А потому для отражения набега Самсона конунг выделил всего около пяти сотен хирдманов во главе со своим средним сыном, Хальстеном, что было, по мнению Флоки, совершенно недостаточно. Нет, конечно, если бы большая часть «восточных викингов» предаст его давнего врага, то ромея очевидно ждет гибель! Проблема заключается лишь в том, что имея численное преимущество над захватчиком собственного острова, мужи Эйсюсла уже не решились на него напасть без помощи извне… И теперь появление всего пяти сотен свеев может и не подвигнуть эстов на удар в спину.
Тем более, что «восточные викинги» УЖЕ могли изменить, да только не Самсону, а волхвам! Что, если возможность взять богатую добычу утвердило их в верности бывшему треллю, а небольшое число хирдманов-свеев вдохновит их ударить не в спину захватчику и примкнувшим к нему предателям, а всей массой навалиться на невеликих числом защитников Уппланда?! А после залить кровью свеев весь берег, оставив лишь дымящие пепелища на месте недавних поселений и усадьб?!

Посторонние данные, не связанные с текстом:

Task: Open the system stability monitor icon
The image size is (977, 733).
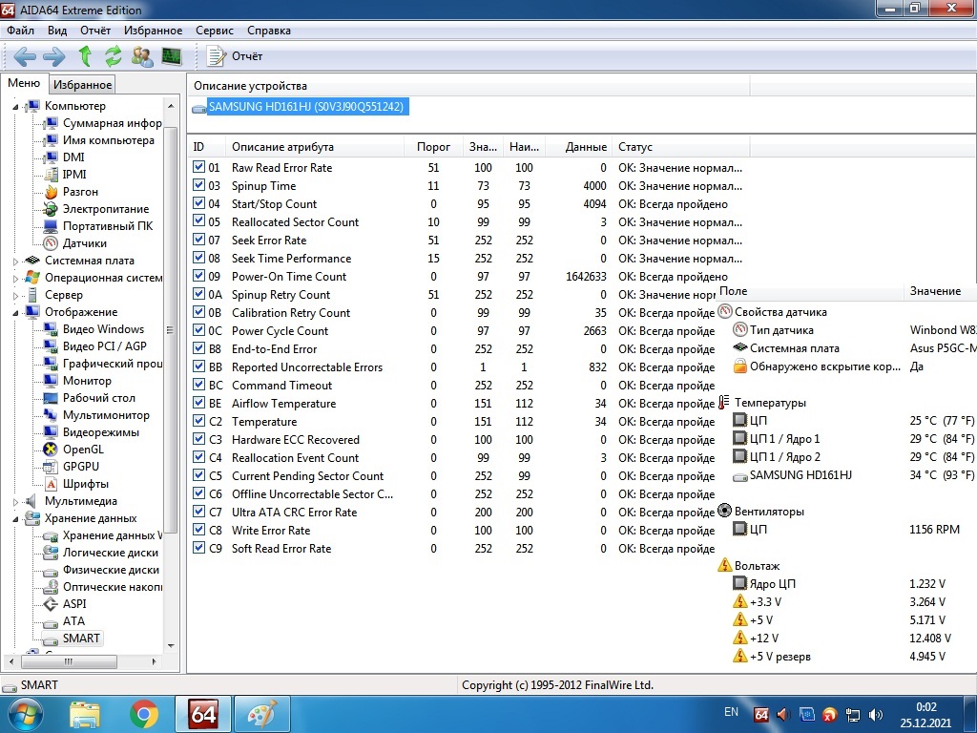Action: (172, 56)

Впрочем, читать мысли Флоки не умел, и не мог наверняка предугадать действий островитян. Зато вот Хальстен Стенкильссон, по всей видимости, сумел залезть в его голову — ну или просто разделял точку зрения младшего сына Сверкера. Ибо, отправив гонцов к побережью с призывом к бондам бросить рыбацкие поселки у моря, он также призвал местных ярлов в свой хирд. При этом сам Хальстен не особо спешил на встречу к Самсону — отчасти потому, что даже пять сотен выделенных конунгом воинов собрались в Упсале не сразу. Но и после того, как положенное число хирдманов выступило в поход, темп их движения был невелик — средний сын конунга собирал по пути ватаги верных ярлов, очевидно надеясь добиться если не численного превосходства, то хотя бы равенства сил с «восточными викингами».
Очевидно, и Хельстену пришло в голову, что сколь будет слабо его войско, разбойники с Эйсюсла скорее ударят по нему, чем по ненавистному им Самсону, здорово их, однако, запугавшему!
При этом и само число верных ярлов оказалось не столь и велико… И вновь причиной стала борьба христиан с язычниками — только теперь уже собственно в землях свеев и гетев. Сам Стенкиль, как и его сыновья — христиане. А вот тинг, провозглашающий конунга (и способный его низложить!), представлен, в том числе, и множеством влиятельных язычников. Потому государь вынужден сохранять равновесие между представителями старой и новой веры — в том числе, к примеру, он воспротивился желанию епископа Сигтунского Адальварда сжечь языческое капище в столице! Конунг-христианин, коего окружение считает набожным, воспротивился тому, чтобы в его собственной столице сожгли языческое капище — видано ли подобное в иных землях?! Вряд ли… И если на помощь норвежским мятежным ярдам и бондам готовы прийти не менее двух тысяч свеев-язычников, то на под знамя Хельстена встало менее четверти их числа.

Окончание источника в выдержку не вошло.